(Rows from a screen grounding dataset)
>>>>

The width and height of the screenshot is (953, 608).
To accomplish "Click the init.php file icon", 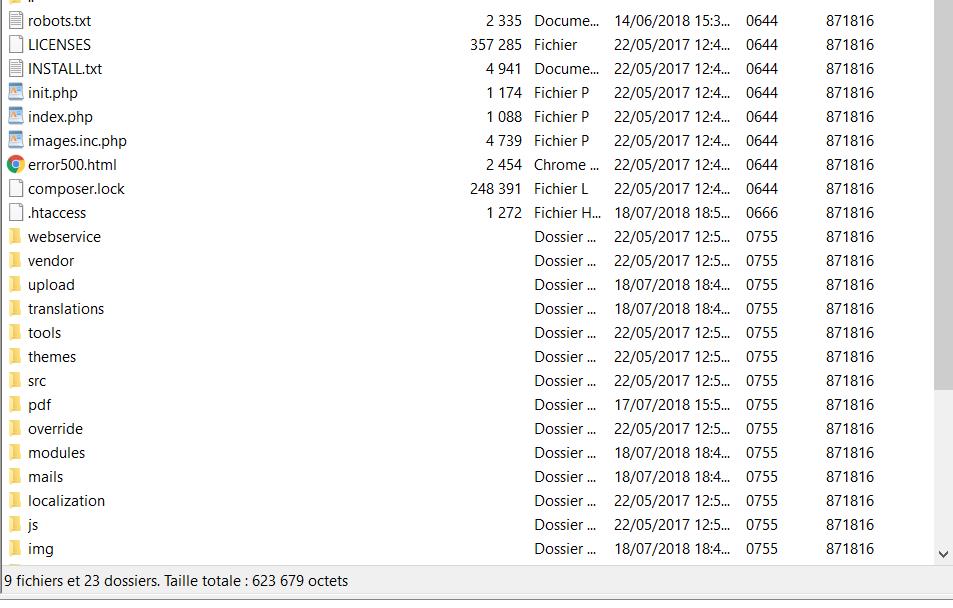I will click(16, 92).
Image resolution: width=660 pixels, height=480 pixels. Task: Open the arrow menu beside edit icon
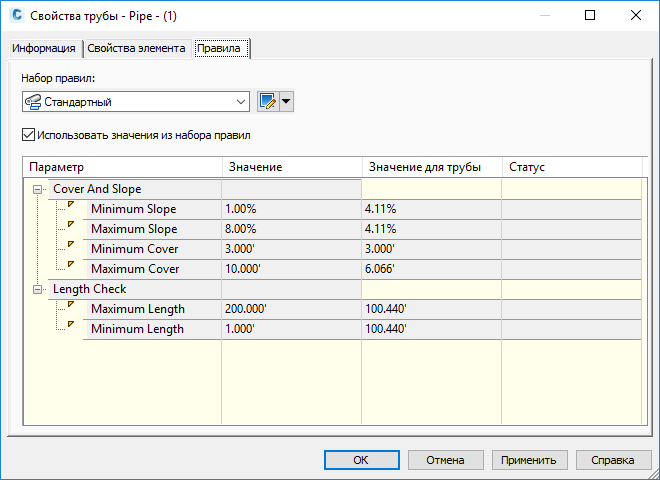pyautogui.click(x=287, y=101)
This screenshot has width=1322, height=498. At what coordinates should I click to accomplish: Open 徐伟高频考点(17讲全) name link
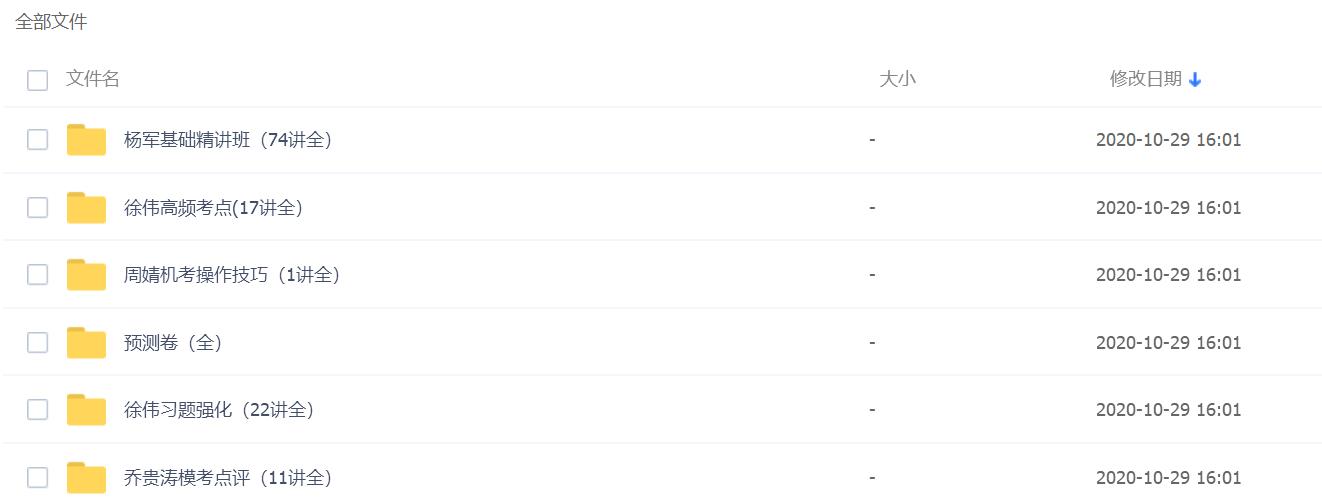pyautogui.click(x=213, y=208)
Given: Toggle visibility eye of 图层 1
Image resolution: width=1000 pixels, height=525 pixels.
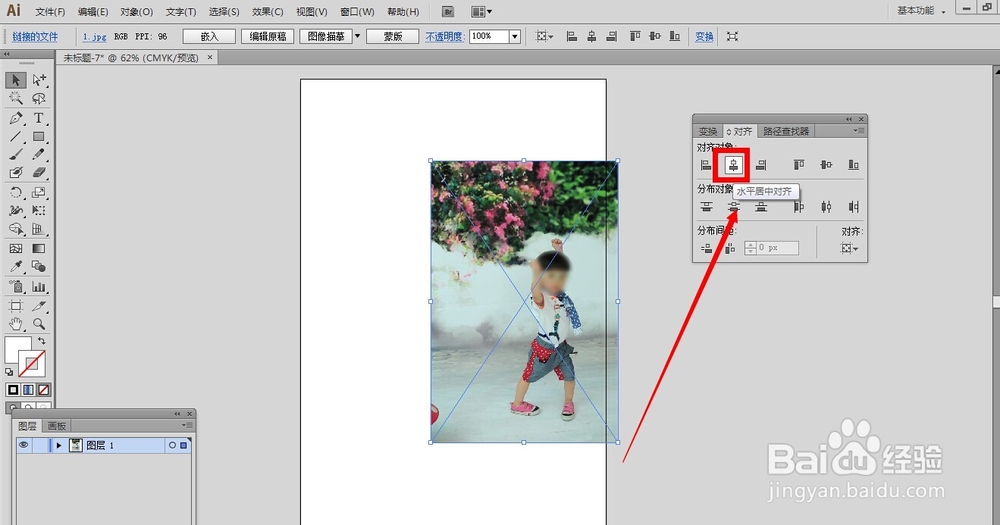Looking at the screenshot, I should (x=24, y=445).
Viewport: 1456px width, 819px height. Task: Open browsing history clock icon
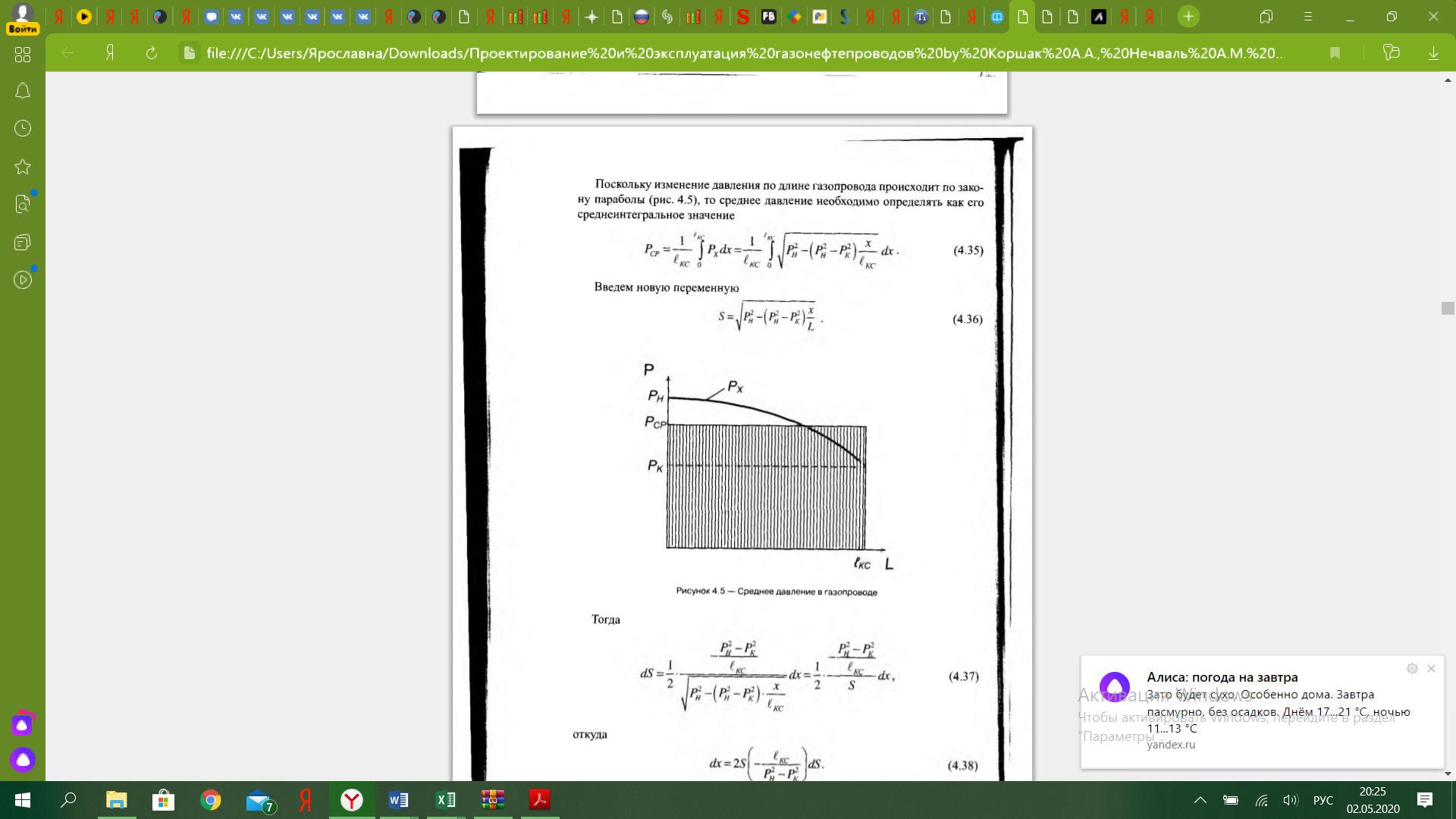coord(23,128)
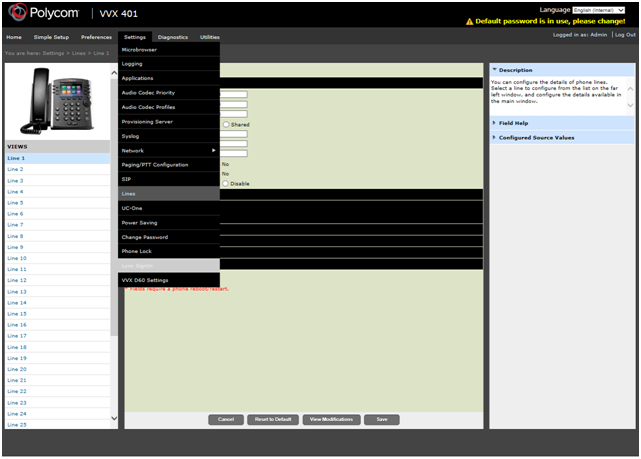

<<<<

→ **Directions**: Copy the stretch of the material from the line containing "This screenshot has" through the line containing "Looking at the", leaving out the pictures.

→ **Complete output**:
This screenshot has width=1322, height=498. At what coordinates should I click to accomplish: Open 徐伟高频考点(17讲全) name link
pyautogui.click(x=213, y=208)
Given: Toggle visibility eye of 图层 1
Image resolution: width=1000 pixels, height=525 pixels.
Looking at the screenshot, I should (x=24, y=445).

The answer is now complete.